Looks like you're on the right track about the MAF. Check the harness connector.

Some of the ECU codes may have been set quite some time ago. Do an ECU code reset and see if any codes come back.


----------



## ccates21 (Jun 20, 2007)

thanks for your reply! i was actually planning on doing that tomorrow night when i had some time. I got it to rev tonight without dying. but at a steady half-pedal it was up and down on the rpms, with some sputter. too bad the tach is flaked out. 

can you think of any of the other sensors that might have anything to do with this? throttle position sensor or knock sensor? i metered the MAF tonight, and according to the autozone online guide it narrowly falls within specs. (that doesnt hold a lot of water with me, considering its one measurement, at the connector) i might spray some carb cleaner in there to see what that does too.

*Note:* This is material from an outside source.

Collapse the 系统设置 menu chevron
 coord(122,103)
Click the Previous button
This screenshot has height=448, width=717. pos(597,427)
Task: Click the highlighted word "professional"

bottom line though, youre right about having to reset the ecu and get some accurate stuff. i also just realized that i have to get some fuel stabilizer in there--- its been sitting like this since december! (fiancee's spare car) ... come to think about it, i might do the plugs and wires and whatnot while im in there. any help is much appreciated!


----------



## rogoman (Dec 16, 2004)

ccates21 said:


> i might spray some carb cleaner in there to see what that does too.

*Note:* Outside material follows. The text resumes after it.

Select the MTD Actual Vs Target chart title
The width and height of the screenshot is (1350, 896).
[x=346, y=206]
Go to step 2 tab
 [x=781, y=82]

Try avoiding solvents that leave residues: like the aromatics [toluene, xylene] Use electrical parts cleaner or Windex and a Q-tip to gently scrub the wires clean. Acetone, methelyene chloride or chloroform will also work well. (NOTE: It has been said that carburetor cleaner is too harsh to use).
Note: The Q-tip method is recommended when the sensor wires are really dirty and simply spraying cleaner on them will not clean them. Be very careful when using a Q-tip! 
Use a Q-tip and gently scrub the wires. If the MAF wires are not really dirty you shouldn't need to use a Q-tip. BE GENTLE when scrubbing on the bobbins. Just spray the wires and let dry. If there is still gunk on them - use a q-tip to clean them. If you break a wire you are screwed. Do Not scrape with anything. The wires wound around the bobbin are extremely fine.


----------



## ccates21 (Jun 20, 2007)

well reset the ecu and got 55's. it idling really low and revving intermittently when i give it gas. usually it struggles through when i feather the gas and i'm getting some pops from the air intake, but dies on some rev attempts. after humping it around the block, it gave me a 113, which is an "a/t 1st sensor" code. it never seemed like it shifted, though. also, i skipped cleaning the maf just because it was within spec, and after the reset, the code hasnt come back unless i unplugged the sensor.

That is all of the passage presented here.